CMS Guidance: In July 2015, the CMS issued a state Medicaid director letter describing new service delivery opportunities for individuals with substance use disorder under Section 1115. In November 2017, the CMS issued a state Medicaid director letter revising the 2015 guidance. In November 2018, the CMS issued a state Medicaid director letter describing a new demonstration opportunity for adults with serious mental illness (SMI) or children with serious emotional disturbance (SED).
Delivery System Reform
These states are using (or seek to use) Section 1115 waiver authority to use federal Medicaid funding on delivery system reforms that otherwise would not be available under current law. This includes states using Section 1115 waivers to: implement Delivery System Reform Incentive Payment (DSRIP) initiatives, to invest in delivery system reform initiatives other than DSRIP, and to operate Uncompensated Care Pools (also called “Low Income Pools” in some states).

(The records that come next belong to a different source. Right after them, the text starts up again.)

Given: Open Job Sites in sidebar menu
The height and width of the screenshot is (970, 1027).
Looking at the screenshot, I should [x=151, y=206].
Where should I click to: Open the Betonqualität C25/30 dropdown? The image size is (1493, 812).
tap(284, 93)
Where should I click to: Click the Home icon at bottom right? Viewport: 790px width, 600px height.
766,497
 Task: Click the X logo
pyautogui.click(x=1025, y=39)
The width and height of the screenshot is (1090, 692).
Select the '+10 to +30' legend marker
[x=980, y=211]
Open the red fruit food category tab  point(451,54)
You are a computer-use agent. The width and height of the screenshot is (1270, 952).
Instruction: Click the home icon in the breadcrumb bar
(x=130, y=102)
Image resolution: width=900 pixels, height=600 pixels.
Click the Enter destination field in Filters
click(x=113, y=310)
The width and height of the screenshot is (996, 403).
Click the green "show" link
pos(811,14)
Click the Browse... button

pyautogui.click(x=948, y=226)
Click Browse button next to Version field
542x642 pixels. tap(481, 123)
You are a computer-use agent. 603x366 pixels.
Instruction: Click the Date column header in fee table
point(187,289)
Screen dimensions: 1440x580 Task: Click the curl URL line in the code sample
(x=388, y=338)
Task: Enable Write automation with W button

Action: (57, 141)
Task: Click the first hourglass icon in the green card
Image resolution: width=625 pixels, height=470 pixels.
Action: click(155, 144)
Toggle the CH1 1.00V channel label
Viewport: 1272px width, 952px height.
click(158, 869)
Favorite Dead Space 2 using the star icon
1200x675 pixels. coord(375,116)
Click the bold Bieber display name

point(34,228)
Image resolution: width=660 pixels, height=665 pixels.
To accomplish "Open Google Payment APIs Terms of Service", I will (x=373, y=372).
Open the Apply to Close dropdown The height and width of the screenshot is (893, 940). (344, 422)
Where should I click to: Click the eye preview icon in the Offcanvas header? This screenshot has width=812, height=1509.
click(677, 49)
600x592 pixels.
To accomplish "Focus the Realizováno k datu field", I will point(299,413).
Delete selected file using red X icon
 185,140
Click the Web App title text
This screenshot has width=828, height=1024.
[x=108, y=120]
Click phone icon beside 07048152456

These states are using (or seek to use) Section 1115 waivers to authorize the delivery of Medicaid long- term services and supports (MLTSS) through capitated managed care. These states need waiver authority to require seniors and people with disabilities to enroll in managed care, and most are choosing to use Section 1115 waivers instead of separate Section 1915 (c) waivers to authorize home and community-based services.
Other Targeted Eligibility Changes
These states operate (or seek to operate) Section 1115 waivers that affect targeted populations. Many of these targeted waivers may provide limited benefit coverage and/or include cost-sharing. Targeted waivers for seniors and people with disabilities may include eligibility or benefit expansions provided through Section 1115 authority; however, capitated HCBS Section 1115 waivers are captured under “MLTSS.” “Other Targeted Eligibility Changes” also includes eligibility policy changes that are not captured in the “Eligibility and Enrollment Restrictions” category which affect targeted waiver populations (e.g., 12 month continuous eligibility). This category does NOT include family planning waivers.
Section 1115 waivers that include financing changes contain provisions that alter (or seek to alter) federal Medicaid financing rules or structures. Such provisions include block grant and/or per capita cap financing mechanisms that may affect the level of federal Medicaid funding available to states.